Janet CadeLeeds researchers are to investigate whether women who consume large amounts of caffeine during pregnancy are more likely to have children with a lower birth weight, in a major study for the Food Standards Agency. The study is run jointly with the University of Leicester.

Project leader Dr Janet Cade (pictured left) said: “It’s been thought for many years that caffeine is a problem but the evidence isn’t conclusive. Previous studies have ignored the wide range of caffeine sources and just looked at tea and coffee, or even just coffee. They’ve also asked women to report their own intake, which isn’t always reliable, and ignored other important factors such as caffeine metabolism. Our study is designed to overcome these problems.”

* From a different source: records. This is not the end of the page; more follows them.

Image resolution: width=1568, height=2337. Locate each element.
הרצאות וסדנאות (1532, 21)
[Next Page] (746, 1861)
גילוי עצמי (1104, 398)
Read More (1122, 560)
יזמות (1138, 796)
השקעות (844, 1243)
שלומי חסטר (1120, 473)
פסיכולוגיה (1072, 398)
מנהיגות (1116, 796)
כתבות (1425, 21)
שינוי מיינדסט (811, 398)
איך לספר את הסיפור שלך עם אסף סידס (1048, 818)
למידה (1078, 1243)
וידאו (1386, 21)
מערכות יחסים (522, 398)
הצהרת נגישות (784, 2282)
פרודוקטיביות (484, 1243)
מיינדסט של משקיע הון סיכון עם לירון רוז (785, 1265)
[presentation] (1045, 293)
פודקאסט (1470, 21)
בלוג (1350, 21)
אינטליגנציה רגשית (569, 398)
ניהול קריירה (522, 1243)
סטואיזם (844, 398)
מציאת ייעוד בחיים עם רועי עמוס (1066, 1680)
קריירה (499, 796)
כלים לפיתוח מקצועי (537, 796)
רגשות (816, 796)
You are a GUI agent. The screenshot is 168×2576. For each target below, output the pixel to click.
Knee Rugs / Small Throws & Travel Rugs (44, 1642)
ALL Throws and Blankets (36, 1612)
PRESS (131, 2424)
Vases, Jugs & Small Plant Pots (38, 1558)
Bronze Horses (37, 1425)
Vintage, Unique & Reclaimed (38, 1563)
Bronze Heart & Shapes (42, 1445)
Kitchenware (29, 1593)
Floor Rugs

Researchers will look all possible caffeine sources, such as energy drinks, chocolate and even medicines. Using the latest methods of testing caffeine intake – through saliva samples – they will also be able to assess how fast individuals metabolise caffeine. Factors like smoking, which increase the rate of caffeine metabolism, will also be taken into account.

A pilot study involving women from the Leeds area is already underway and the full survey will begin in October, recruiting 3,000 mothers-to-be from maternity units at St James’ University Hospital, the LGI, and from Leicester.

“We hope our study will provide a clearer picture of the effects of caffeine during pregnancy, to inform the guidelines given out by the FSA and help women make informed choices,” said Dr Cade.